赤澤私は装置のソフトウェアの開発が主な仕事です。画像の生成や計算時間の高速化をはじめ、画質改善や病院の技師様が使用される操作用ソフトウェアの開発などに携わりました。当初は結果の画像を見ることができるまでに一晩以上かかるといった状況で、入社時にはまず高速化から関わることとなりました。画質についても、最初はコントラストや分解能を優先させていたため、腫瘍だけでなく診断の際に不要な情報となるバックグラウンド(皮膚や乳腺組織など)も目立っていました。京都大学における臨床研究では、医師や技師の先生方と共に画像の生成条件の調整を何度も重ね、現場のニーズに応える読影(検査画像に基づく診断)しやすい画像を作り上げていきました。
研究所で本装置を開発していた研究員は私以外は全員男性でしたが、臨床研究で本装置を担当されていた医師や技師の先生方をはじめ、関連学会でも女性が多い分野だったので、女性のための装置という意味での意見の言いやすさはあったかもしれません。研究員は全員一丸となって、構想段階から「この装置を世の中に出そう!」という強い思いをもって取り組んで参りましたので、思い入れもとても強く、もう我が子のようにすら思えます(笑)。

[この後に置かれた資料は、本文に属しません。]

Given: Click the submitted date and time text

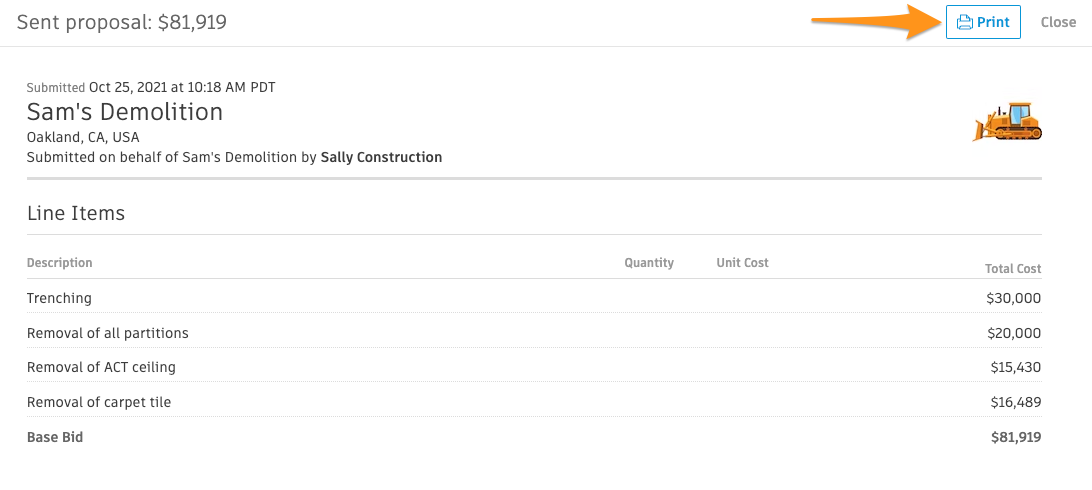Looking at the screenshot, I should click(182, 87).
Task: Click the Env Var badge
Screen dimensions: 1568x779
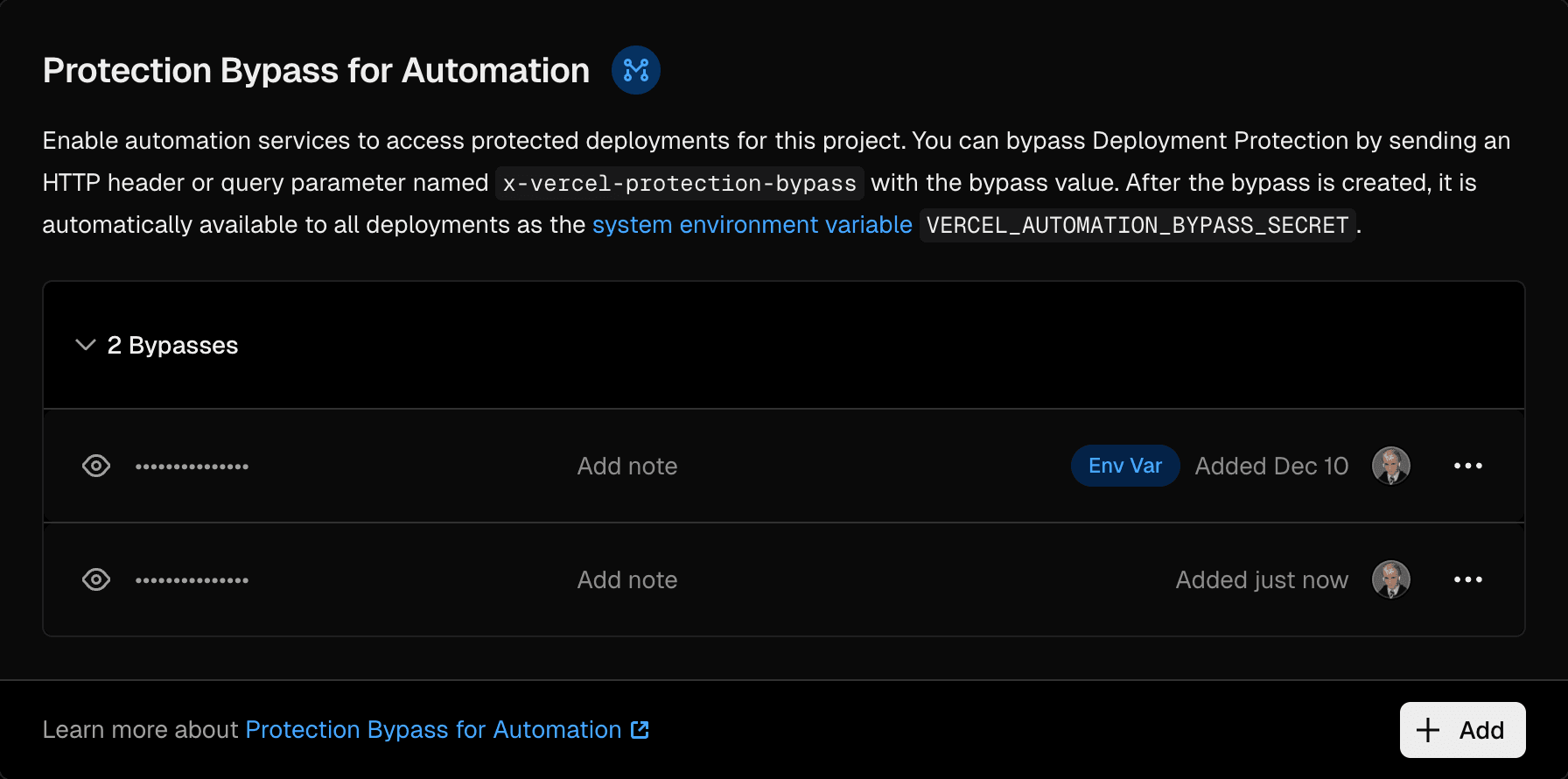Action: coord(1124,466)
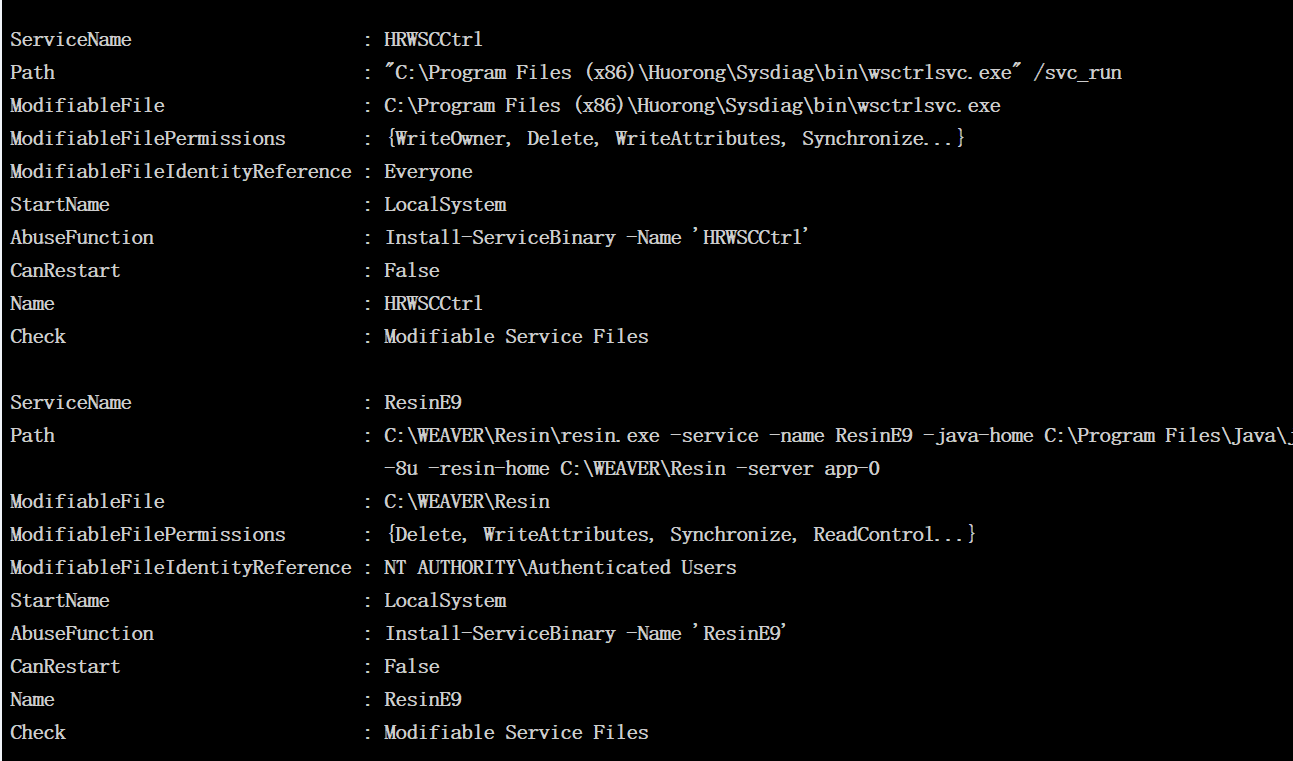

高橋出来上がった装置のカタログを作る際は、医用機器事業部の女性担当者と、文章やレイアウトなどを考えながら作ってきました。お互いに意見を交わし合いながら練り上げて、装置の置かれる検査室の内装を含めた空間デザインも提案しました。落ち着いて温かみのある空間に装置があって、その中で検査を受けられるというイメージをカタログの中に掲載しています。今までのカタログでは病院様向けに使い勝手などをPRすることが多かったのですが、Elmammoのカタログでは、痛みがなくスムーズにかつ落ち着いて検査を受けられる、という被検者側の目線で作成しました。

Elmammo

装置に対しての期待

赤澤乳がんは早期に発見・治療することで生存率を向上させることができるのですが、私の身近な方にも乳がんで苦しまれた方がいるので、Elmammoを通じてそういう方が1人でも減ることを祈りながら開発をしてきました。もちろん装置メーカーだけでできることには限りがあって、医師や技師の先生方に頼るところが大きいのですが、その一翼を担うことができればいいなと思っています。がんになってからも、また痛い思いをして検査を受け続けなければならないということに対して、Elmammoに対する世の中の期待も大きいと感じています。

高橋「痛みから解放される」というコンセプトを聞いてから、この装置が早くできてほしい、そして病院で気分的にも沈みがちな中で、気分を癒したり和らげたりすることができる装置ができればいいな、と思っていました。少しでも被検者様の一助になってくれることを願っています。